# Task requirements
Reproduce word for word everything from "Post #936 •" down to "of well-deserved booing." in the post below about the Degas painting of Pagans and the artist's father.

# Document section
Post #936 • January 11, 2007, 2:38 PM • 23 Comments

This graces the entrance of The Romance of Modernism, recently called "dreary" to some cheers and more than a bit of well-deserved booing.

Edgar Degas (French, 1834-1917): Pagans and Degas's Father, about 1895, oil on canvas, Scott M. Black Collection, Photography © Museum of Fine Arts, Boston

The timing of the creation of this work is intriguing, as pointed out in the catalogue: Degas was in his early sixties, and his father had been dead for over twenty years. The scene recalls the salon performances that used to take place in the De Gas home by Lorenzo Pagans, a Spanish tenor, during the late 1860s and early '70s. Degas, himself only a bit younger than the age at which his father died, is recalling his origins in culture and erudition, permeated with music, a shared love between father and son. I've seen it proposed that Degas's name change from his father's version, a more aristocratic De Gas, represented some kind of Oedipal break, but contemplating this work makes me think that the idea is twaddle. His father is a man whose decline he recounts with great sadness, albeit enlivened with the vigorous presence of Pagans, and a warm atmosphere of material and aesthetic comfort.

At this point Degas was concentrating increasingly on the visual effects of pastels. He seems, in certain passages in this work, to be trying to turn off the oily qualities of oil in favor of a dry stroke that would have come naturally out of a pastel crayon.

Detail.

He is known to have put his paints out onto rags to soak the oil out of them a bit, and then reconstitute them with turpentine. That gives oil paint a chalky quality that one can distinguish from its native buttery state.

Detail.

Degas claimed to know nothing of spontaneity, but the background behind his father's head is applied impetuously with his thumb.

Detail.

# Recorded information
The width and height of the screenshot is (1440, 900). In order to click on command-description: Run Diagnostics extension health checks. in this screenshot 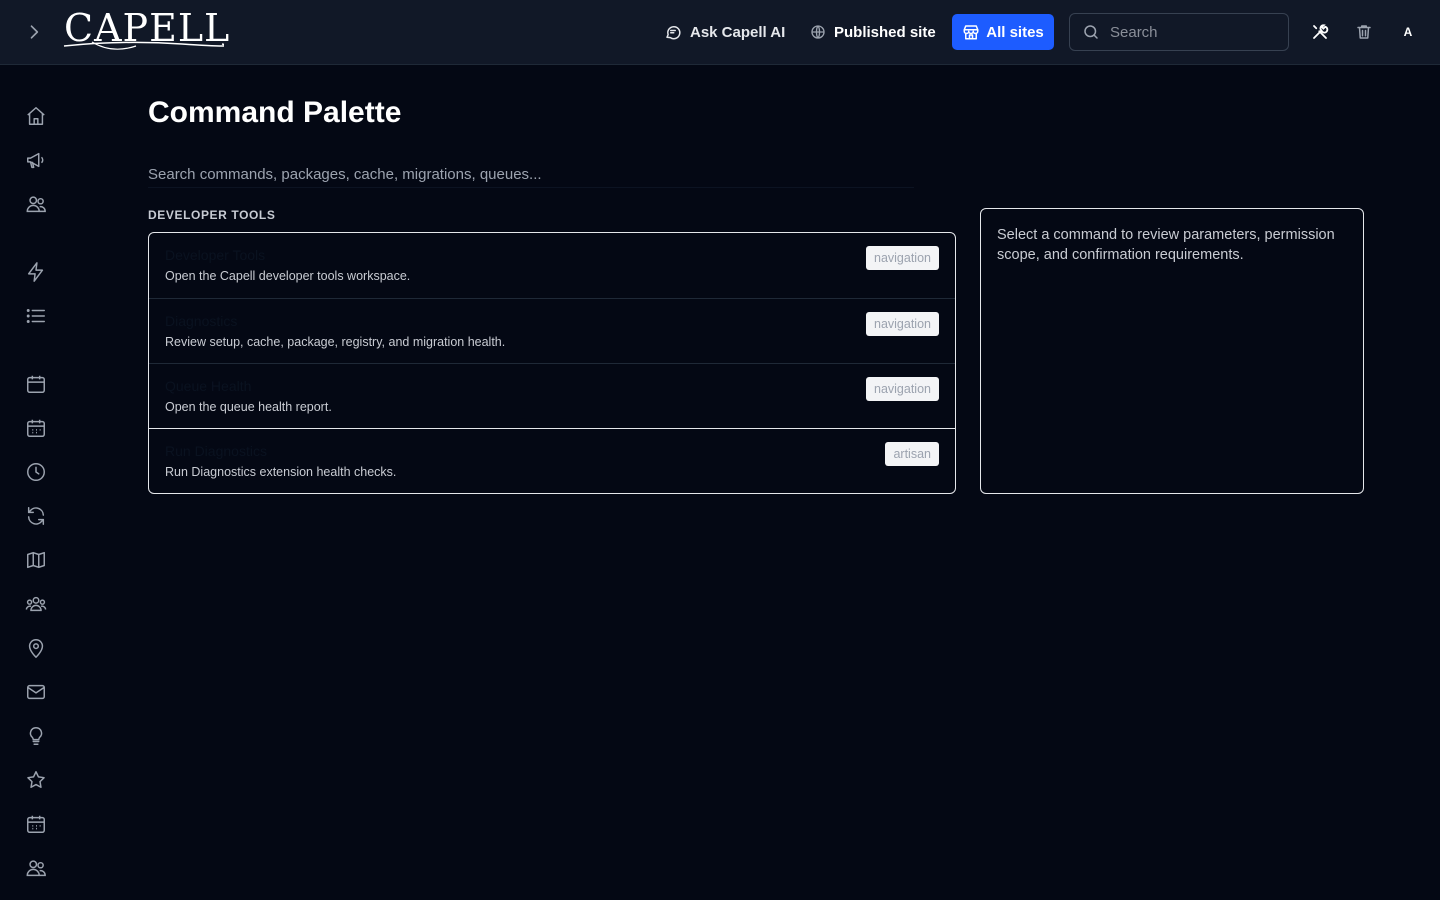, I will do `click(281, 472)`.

# Problem solution
Post #936 • January 11, 2007, 2:38 PM • 23 Comments

This graces the entrance of The Romance of Modernism, recently called "dreary" to some cheers and more than a bit of well-deserved booing.